The whole of the data is to be duplicated precisely.

[Dataset entries]
::::
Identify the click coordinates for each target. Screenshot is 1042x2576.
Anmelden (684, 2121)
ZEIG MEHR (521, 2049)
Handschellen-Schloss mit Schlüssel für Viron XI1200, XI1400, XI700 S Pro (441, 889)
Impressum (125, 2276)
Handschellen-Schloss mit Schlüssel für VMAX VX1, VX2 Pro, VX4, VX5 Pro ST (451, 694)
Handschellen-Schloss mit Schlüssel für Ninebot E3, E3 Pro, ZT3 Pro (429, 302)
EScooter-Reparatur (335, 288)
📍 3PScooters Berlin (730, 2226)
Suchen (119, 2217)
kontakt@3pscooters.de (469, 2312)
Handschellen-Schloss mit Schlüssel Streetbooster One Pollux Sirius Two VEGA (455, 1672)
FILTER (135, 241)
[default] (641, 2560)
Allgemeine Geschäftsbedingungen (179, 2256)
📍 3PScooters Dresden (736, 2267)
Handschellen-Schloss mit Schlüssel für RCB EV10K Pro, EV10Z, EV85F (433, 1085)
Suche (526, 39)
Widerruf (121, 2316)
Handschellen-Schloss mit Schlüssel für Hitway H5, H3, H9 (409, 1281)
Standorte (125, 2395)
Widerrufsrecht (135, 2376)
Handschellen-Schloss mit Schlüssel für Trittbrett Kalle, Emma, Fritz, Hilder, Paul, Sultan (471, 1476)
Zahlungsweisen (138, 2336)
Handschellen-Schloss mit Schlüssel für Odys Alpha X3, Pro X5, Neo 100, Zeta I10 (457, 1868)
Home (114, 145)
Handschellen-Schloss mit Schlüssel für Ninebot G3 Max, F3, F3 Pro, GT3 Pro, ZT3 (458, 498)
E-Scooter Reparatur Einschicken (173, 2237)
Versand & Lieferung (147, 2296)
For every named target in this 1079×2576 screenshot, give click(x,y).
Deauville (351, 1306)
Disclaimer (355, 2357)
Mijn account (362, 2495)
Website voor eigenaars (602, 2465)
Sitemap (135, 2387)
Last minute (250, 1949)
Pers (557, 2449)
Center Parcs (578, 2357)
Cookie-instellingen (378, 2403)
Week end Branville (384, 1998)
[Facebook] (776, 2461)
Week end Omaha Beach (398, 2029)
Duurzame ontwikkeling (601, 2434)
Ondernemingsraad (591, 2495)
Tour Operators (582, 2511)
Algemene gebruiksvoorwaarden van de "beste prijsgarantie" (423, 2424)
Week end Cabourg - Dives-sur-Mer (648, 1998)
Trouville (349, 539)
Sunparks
::::
▸ **Task output**
Identify the click coordinates for each target. Screenshot is 1042x2576.
Anmelden (684, 2121)
ZEIG MEHR (521, 2049)
Handschellen-Schloss mit Schlüssel für Viron XI1200, XI1400, XI700 S Pro (441, 889)
Impressum (125, 2276)
Handschellen-Schloss mit Schlüssel für VMAX VX1, VX2 Pro, VX4, VX5 Pro ST (451, 694)
Handschellen-Schloss mit Schlüssel für Ninebot E3, E3 Pro, ZT3 Pro (429, 302)
EScooter-Reparatur (335, 288)
📍 3PScooters Berlin (730, 2226)
Suchen (119, 2217)
kontakt@3pscooters.de (469, 2312)
Handschellen-Schloss mit Schlüssel Streetbooster One Pollux Sirius Two VEGA (455, 1672)
FILTER (135, 241)
[default] (641, 2560)
Allgemeine Geschäftsbedingungen (179, 2256)
📍 3PScooters Dresden (736, 2267)
Handschellen-Schloss mit Schlüssel für RCB EV10K Pro, EV10Z, EV85F (433, 1085)
Suche (526, 39)
Widerruf (121, 2316)
Handschellen-Schloss mit Schlüssel für Hitway H5, H3, H9 (409, 1281)
Standorte (125, 2395)
Widerrufsrecht (135, 2376)
Handschellen-Schloss mit Schlüssel für Trittbrett Kalle, Emma, Fritz, Hilder, Paul, Sultan (471, 1476)
Zahlungsweisen (138, 2336)
Handschellen-Schloss mit Schlüssel für Odys Alpha X3, Pro X5, Neo 100, Zeta I10 (457, 1868)
Home (114, 145)
Handschellen-Schloss mit Schlüssel für Ninebot G3 Max, F3, F3 Pro, GT3 Pro, ZT3 (458, 498)
E-Scooter Reparatur Einschicken (173, 2237)
Versand & Lieferung (147, 2296)
For every named target in this 1079×2576 screenshot, give click(x,y).
Deauville (351, 1306)
Disclaimer (355, 2357)
Mijn account (362, 2495)
Website voor eigenaars (602, 2465)
Sitemap (135, 2387)
Last minute (250, 1949)
Pers (557, 2449)
Center Parcs (578, 2357)
Cookie-instellingen (378, 2403)
Week end Branville (384, 1998)
[Facebook] (776, 2461)
Week end Omaha Beach (398, 2029)
Duurzame ontwikkeling (601, 2434)
Ondernemingsraad (591, 2495)
Tour Operators (582, 2511)
Algemene gebruiksvoorwaarden van de "beste prijsgarantie" (423, 2424)
Week end Cabourg - Dives-sur-Mer (648, 1998)
Trouville (349, 539)
Sunparks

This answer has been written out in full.